I was on a nine-month fellowship from University of Toronto to complete my Ph.D. I worked hard from 9 am to 5 pm at Robarts Library, felt burnt out in the evening and headed for my haven of rest and pleasure – Read Plus at Bluer Street which I had discovered recently. I would pick a book off the shelves and retire to the reading enclosure where soft restful chairs and sofas had been tastefully arranged in a semi-circle, with a glass-topped table in the centre, adorned by a fresh-flower vase. Pedestal lamps placed thoughtfully emitted a caressing, soft light. I could browse the book or read it from cover to cover. To add to the joy of leisurely reading, a charming girl wished me “Good Evening Sir. Happy Reading” and served a steaming coffee with a smile.
It was my tenth day at Read Plus. She always came a few minutes later than me and occupied the same chair by my side. I initiated conversation. “Are you a research scholar?”
She looked at me with wide, sparkling eyes. “What makes you think so”?
“Well … a hunch.”
“In a way you can say that. I’m with an NGO for the rehabilitation of drug-addicts. My work does involve some research and data analysis.”
“Oh really? Your work intersects mine.”
I told her my topic, “The Incidence of Drug Addiction among the Youth: Canada and India.”
And then we got to talking about the reasons why the youth of Canada were more prone to drugs than their Indian counterparts. I told her I had seen many youngsters fully stoned.
“You from India?”
“Well, in India you have a strong familial support for the children. They remain under the watchful eyes of the parents.”
“But over here, the day a boy or a girl turns eighteen, they walk out on the parents to be on their own. They want space, freedom.”
“How do they support themselves?”
“Many of them live on the unemployment dole. Some of them do odd jobs.”
Our low-tone conversations became a regular feature. We discussed topics relating to Canada or India. I was getting amorously drawn to her. Her transparent, fair skin and well formed ruddy lips made me fantasize about her in my room at St, Theresa’s, the hostel where I had been put up.
One day she asked me, “Are you married?”
“No.” I wiped my six-year-old lovely daughter and a caring wife off the slate.

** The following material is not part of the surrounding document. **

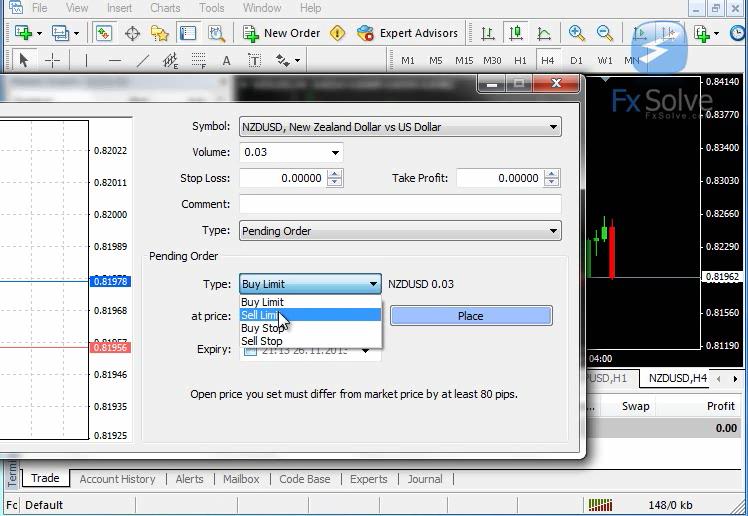Click the Zoom In magnifier icon
This screenshot has width=748, height=516.
pos(577,33)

“What prize if I’m right?”
“What would you want?”
This was my chance. I wanted a fulsome, wet kiss.
But I said, “Whatever you would like to give.”
“Don’t leave it to me.”
“Cause I’d like to give you …umm … nothing,” she said with a tinkling laugh.
She nodded mischievously.
That night I cursed myself for not being pushy enough. Expecting kissing! I had not even touched her. I’d do it tomorrow, I resolved. There was an easy way. I’ll shake hands while parting and hold on to her hand for long and feel the white softness of her flesh.
But while getting out of the bookstore she had moved a couple of metres away from me. Then she stopped and folded her hands, “Good night. I like the Indian style. It’s so hygienic.”
The next day the topic veered round to ghosts.
“What extra reading are you interested in apart from your NGO work?”
She looked at me searchingly and said, “I read lots on ghosts. What about you?”
“There’s no end to similarities between us..
She raised her eyebrows.
“I, too, am interested in ghost-literature.” Actually, I had read only one novel by Susan Hill, The Woman in Black.
I launched on its story. She inclined her head, I thought, coquettishly and seemed attentive.
Then she reeled out the titles of many spooky novels: Shirley Jackson’s The Haunting of Hill House, Henry James’s The Turn of the Screw, Mary Downing Hahn’s Wait Till Helen Comes, and others.
One evening she said, “I don’t know why. But some people believe in ghosts. It sucks! Reading ghost stories is one thing. But believing in them is so retarded.”
“Do you … I mean do you think there are ghosts?”
“Noways,” I said emphatically. “It’s idiotic to believe in them. I find ghost stories entertaining. But fiction is not life.”
“I mean it’s so unscientific.”
“Absolutely,” I said.
“Actually, I have met people right here at this bookstore who said they didn’t believe in ghosts. But I could tell from their faces they did. Such people suck even more. Imagine believing in something and lying about it!”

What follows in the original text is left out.